Reported by John Manganaro

A new Employee Retirement Income Security Act (ERISA) lawsuit has been filed in the U.S. District Court for the District of New Jersey, alleging that the Evonik Corp. permitted excessive fees to be charged to its defined contribution (DC) retirement plan.

Also named as defendants in the lawsuit, which seeks class action status, are the company’s president, the board of directors, the retirement plan investment committee and 30 “John Does.”

Similar to the plethora of ERISA excessive fee fiduciary breach lawsuits that have been filed in recent years, this one suggests the plan failed to use its bargaining power to negotiate lower fees. According to the text of the suit, the DC plan held more than $1 billion as of 2017.

“Defendants, however, did not try to reduce the plan’s expenses or exercise appropriate judgement to scrutinize each investment option that was offered in the plan to ensure it was prudent,” the lawsuit states. “Instead, defendants abdicated their fiduciary oversight, allowing Prudential Bank and Trust to lard the plan with funds managed by the trustee and/or its affiliates. These plan funds charged excessive fees.”

Notably, the lawsuit does not accuse Prudential of fiduciary breaches. Instead, it focuses on the conduct of the plan’s fiduciaries, who are also accused of failing to take advantage of the lowest cost share class for many of the mutual funds offered within the plan. The plaintiffs also accuse the fiduciary defendants of failing to consider collective trusts, comingled accounts or separate accounts as alternatives to the mutual funds in the plan.

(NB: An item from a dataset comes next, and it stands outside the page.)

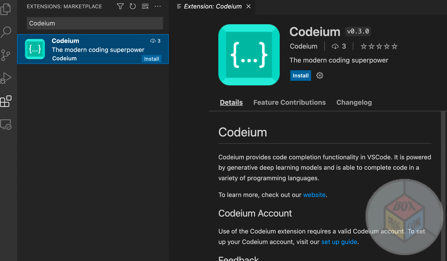Screen dimensions: 447x261
Task: Click Install button on the extension page
Action: tap(301, 76)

Based on this alleged conduct, the plaintiffs assert claims against the defendants for breach of the fiduciary duties of loyalty and prudence (organized under count one) and failure to monitor fiduciaries (count two).

Turning to the ever-important topic of timeliness, the complaint states that plaintiffs “did not have knowledge of all material facts (including, among other things, the investment alternatives that are comparable to the investments offered within the plan, comparisons of the costs and investment performance of plan investments versus available alternatives within similarly-sized plans, total cost comparisons to similarly-sized plans, information regarding other available share classes, and information regarding the availability and pricing of separate accounts and collective trusts) necessary to understand that defendants breached their fiduciary duties and engaged in other unlawful conduct in violation of ERISA until shortly before this suit was filed.”

The text of the complaint goes into significant detail while describing the duties of prudence and loyalty under ERISA before turning to the specific allegations at hand. It also discusses the broad debate about the use of active management funds within retirement plans.

“The funds in the plan have stayed relatively unchanged since 2013,” the complaint states. “Taking 2018 as an example year, the majority of funds in the plan (at least 10 out of 16) were much more expensive than comparable funds found in similarly-sized plans (plans having between $500 million and $1 billion in assets). The expense ratios for funds in the plan in some cases were up to 54% above the median expense ratios in the same category.”

The complaint then suggests that, in several instances, “defendants failed to prudently monitor the plan to determine whether the plan was invested in the lowest-cost share class available for the plan’s mutual funds, which are identical to the mutual funds in the plan in every way except for their lower cost.”

“A prudent fiduciary conducting an impartial review of the plan’s investments would have identified the cheaper share classes available and transferred the plan’s investments in the above-referenced funds into the lower share classes at the earliest opportunity,” the complaint alleges. “There is no good-faith explanation for utilizing high-cost share classes when lower-cost share classes are available for the exact same investment. The plan did not receive any additional services or benefits based on its use of more expensive share classes; the only consequence was higher costs for plan participants.”

The complaint goes through similar arguments with respect to the defendants’ alleged permission of excessive recordkeeping fees and their offering of poorly performing and expensive actively managed funds.

The Evonik Corp. has not yet responded to a request for comment about the litigation.